If there must be at least 2 % before digits, use /(%+)(\d+)/g regex pattern where %+ matches at least 1 (or more) percentage signs.

Conversion to C++

The same algorithm can be used in C++. The only problem is that there is no built-in support for a callback method inside the std::regex_replace.
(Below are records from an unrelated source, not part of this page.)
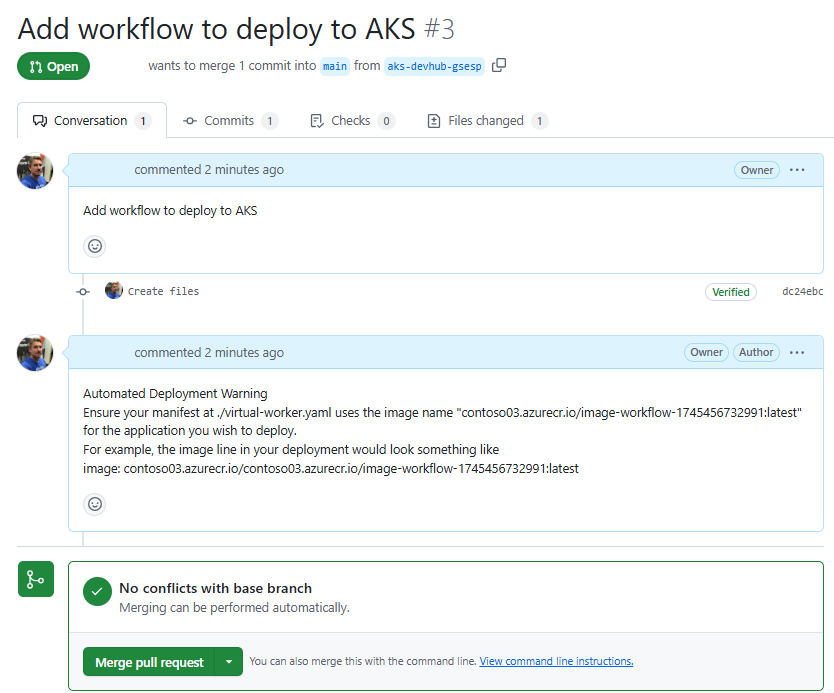This screenshot has height=693, width=834.
Task: Open the Files changed tab
Action: (x=486, y=121)
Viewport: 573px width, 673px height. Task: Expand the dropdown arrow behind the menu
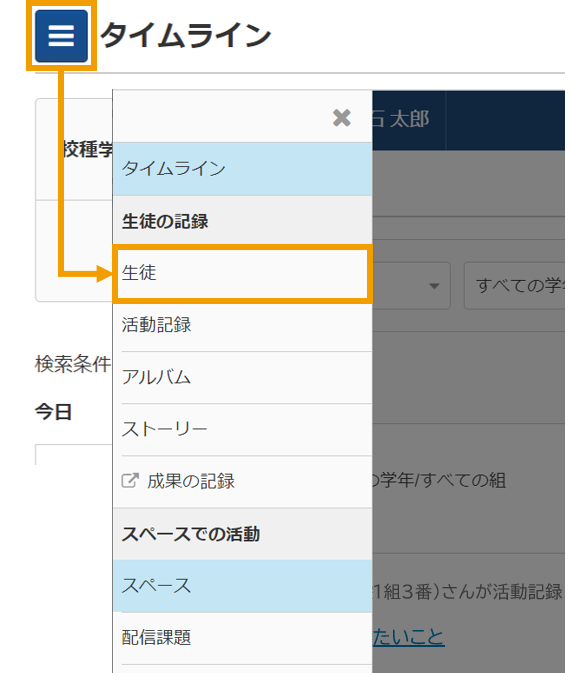[434, 286]
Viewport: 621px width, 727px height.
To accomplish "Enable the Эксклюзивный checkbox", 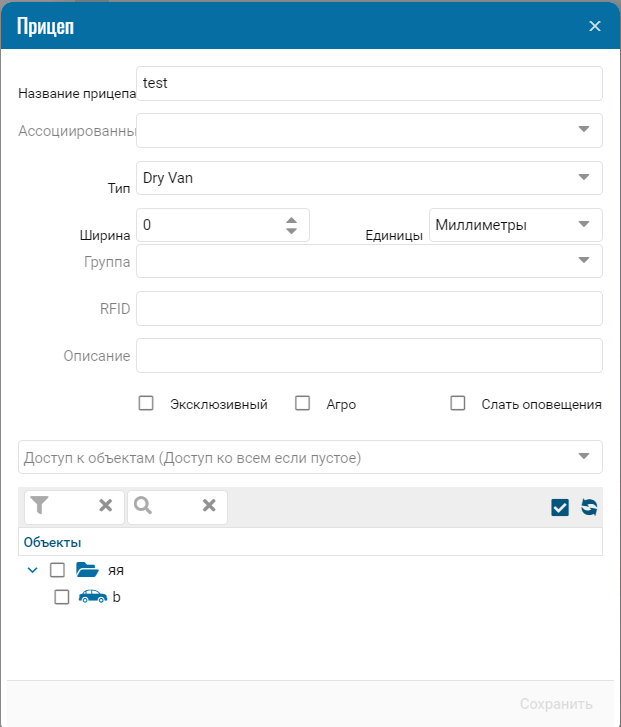I will (x=146, y=403).
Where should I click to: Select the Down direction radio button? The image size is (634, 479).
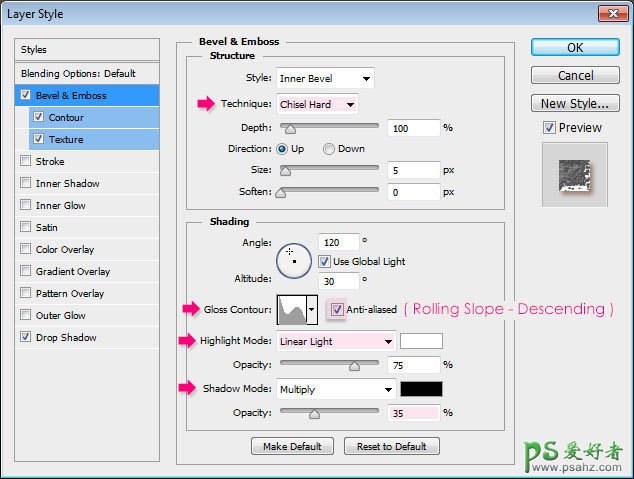pyautogui.click(x=328, y=149)
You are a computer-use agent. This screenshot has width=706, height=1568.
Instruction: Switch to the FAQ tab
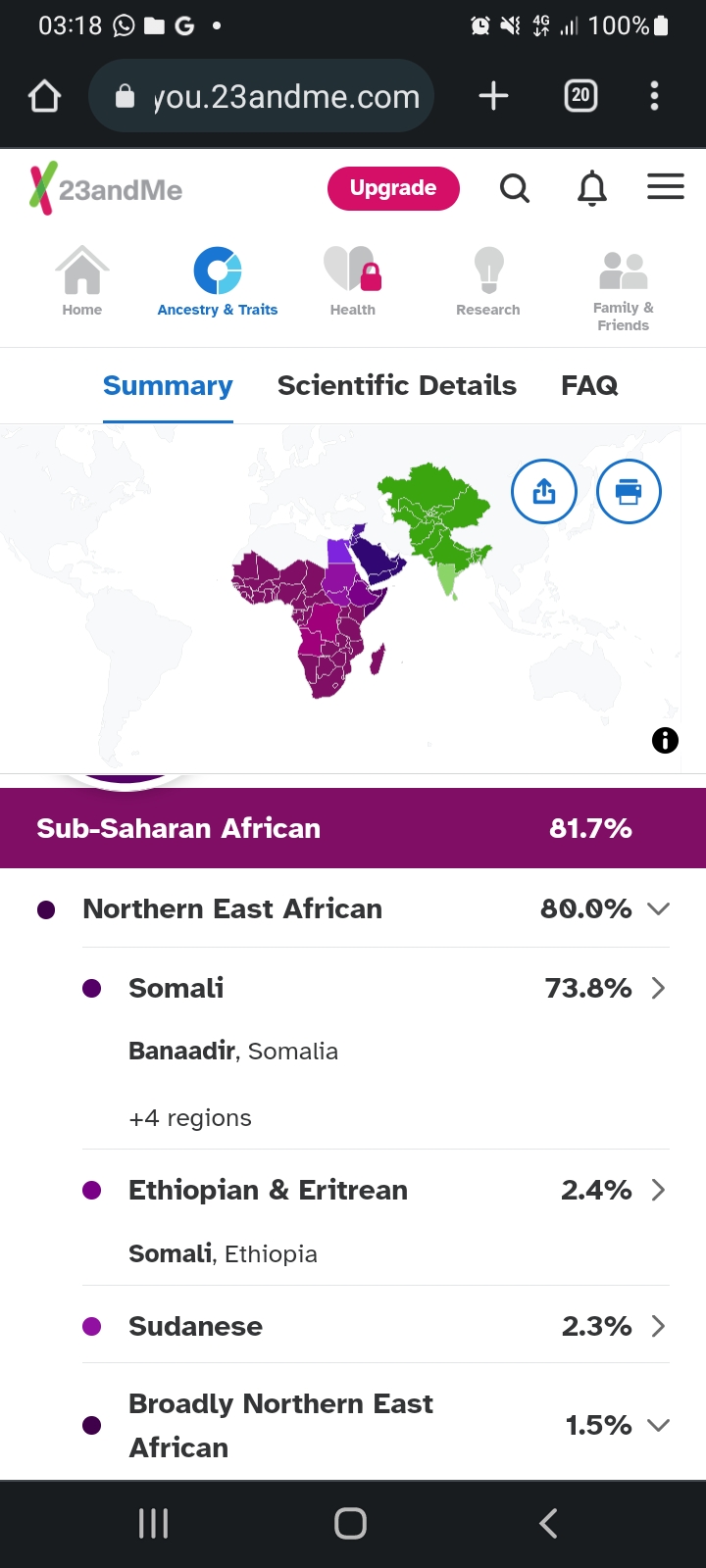click(x=589, y=385)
It can be added manually, and used like this:

#include <iostream>
#include <cstdlib>
#include <string>
#include <regex>
using namespace std;

template<class BidirIt, class Traits, class CharT, class UnaryFunction>
std::basic_string<CharT> regex_replace(BidirIt first, BidirIt last,
    const std::basic_regex<CharT,Traits>& re, UnaryFunction f)
{
    std::basic_string<CharT> s;

    typename std::match_results<BidirIt>::difference_type
        positionOfLastMatch = 0;
    auto endOfLastMatch = first;

    auto callback = [&](const std::match_results<BidirIt>& match)
    {
        auto positionOfThisMatch = match.position(0);
        auto diff = positionOfThisMatch - positionOfLastMatch;

        auto startOfThisMatch = endOfLastMatch;
        std::advance(startOfThisMatch, diff);

        s.append(endOfLastMatch, startOfThisMatch);
        s.append(f(match));

        auto lengthOfMatch = match.length(0);

        positionOfLastMatch = positionOfThisMatch + lengthOfMatch;

        endOfLastMatch = startOfThisMatch;
        std::advance(endOfLastMatch, lengthOfMatch);
    };

    std::sregex_iterator begin(first, last, re), end;
    std::for_each(begin, end, callback);

    s.append(endOfLastMatch, last);

    return s;
}

template<class Traits, class CharT, class UnaryFunction>
std::string regex_replace(const std::string& s,
    const std::basic_regex<CharT,Traits>& re, UnaryFunction f)
{
    return regex_replace(s.cbegin(), s.cend(), re, f);
}

std::string my_callback(const std::smatch& m) {
  if (m.str(1).length() % 2 == 0) {
    return m.str(1) + "(.+)";
  } else {
    return m.str(0);
  }
}

int main() {
    std::string s = "abcd %1 %%2 %%%3 %%%%4 efgh\n\nabcd%12%%34%%%666%%%%11efgh";
    cout << regex_replace(s, regex("(%*)(\\d+)"), my_callback) << endl;

    return 0;
}

See the IDEONE demo.

Special thanks for the callback code goes to John Martin.